There are three high level trade-offs:
- Performance vs scalability
- Latency vs throughput
- Availability vs consistency
Performance vs scalability
A way to look at performance vs scalability:
- If you have a performance problem, your system is slow for a single user.
- If you have a scalability problem, your system is fast for a single user but slow under heavy load.
Difficulties to make system scalable:
- scalability cannot be an after-thought. It requires applications and platforms to be designed with scaling in mind
- Heterogeneity means that some nodes will be able to process faster or store more data than other nodes in a system and algorithms that rely on uniformity either break down under these conditions or underutilize the newer resources.
Latency vs throughput
Generally, you should aim for maximal throughput with acceptable latency:
- Latency is the time to perform some action or to produce some result.

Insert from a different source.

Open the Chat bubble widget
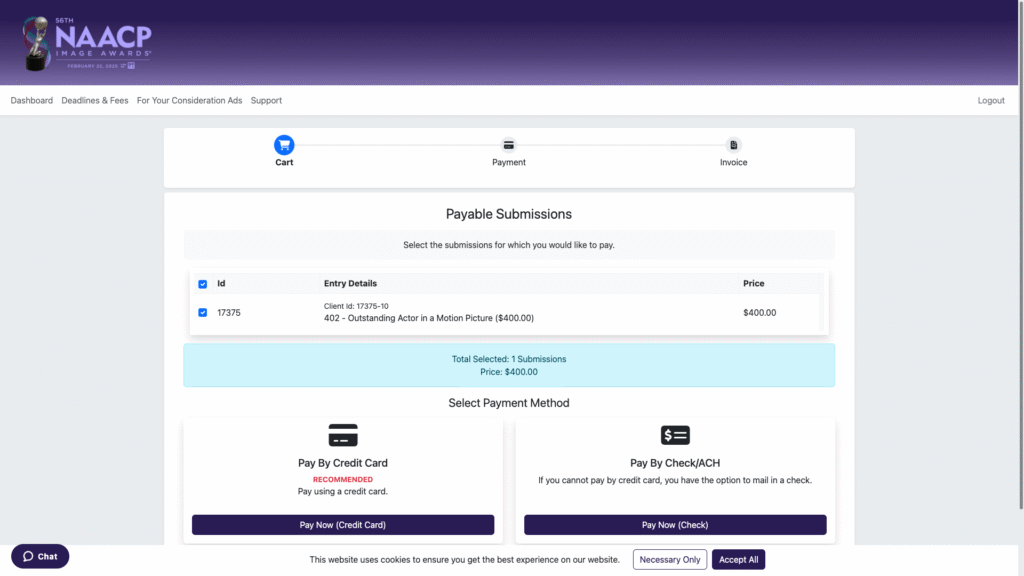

- Throughput is the number of such actions or results per unit of time.
Availability vs consistency
In a distributed computer system, you can only support two of the following guarantees:
- Consistency - Every read receives the most recent write or an error
- Availability - Every request receives a response, without guarantee that it contains the most recent version of the information
- Partition Tolerance - The system continues to operate despite arbitrary partitioning due to network failures
Networks aren’t reliable, so you’ll need to support partition tolerance. You’ll need to make a software tradeoff between consistency and availability.
CP - consistency and partition tolerance
Waiting for a response from the partitioned node might result in a timeout error. CP is a good choice if your business needs require atomic reads and writes.
AP - availability and partition tolerance
Responses return the most recent version of the data available on a node, which might not be the latest. Writes might take some time to propagate when the partition is resolved.
AP is a good choice if the business needs allow for eventual consistency or when the system needs to continue working despite external errors.
After a write, reads may or may not see it. A best effort approach is taken.
This approach is seen in systems such as memcached. Weak consistency works well in real time use cases such as VoIP, video chat, and realtime multiplayer games.
After a write, reads will eventually see it (typically within milliseconds). Data is replicated asynchronously.
This approach is seen in systems such as DNS and email. Eventual consistency works well in highly available systems.
After a write, reads will see it. Data is replicated synchronously.
This approach is seen in file systems and RDBMSes. Strong consistency works well in systems that need transactions.
There are two main patterns to support high availability: fail-over and replication.
With active-passive fail-over (or master-slave failover), heartbeats are sent between the active and the passive server on standby. If the heartbeat is interrupted, the passive server takes over the active’s IP address and resumes service.
In active-active (master-master failover), both servers are managing traffic, spreading the load between them.
DNS (for public) or load-balancer can be used to control the traffic to which active.
- Fail-over adds more hardware and additional complexity.
- There is a potential for loss of data if the active system fails before any newly written data can be replicated to the passive.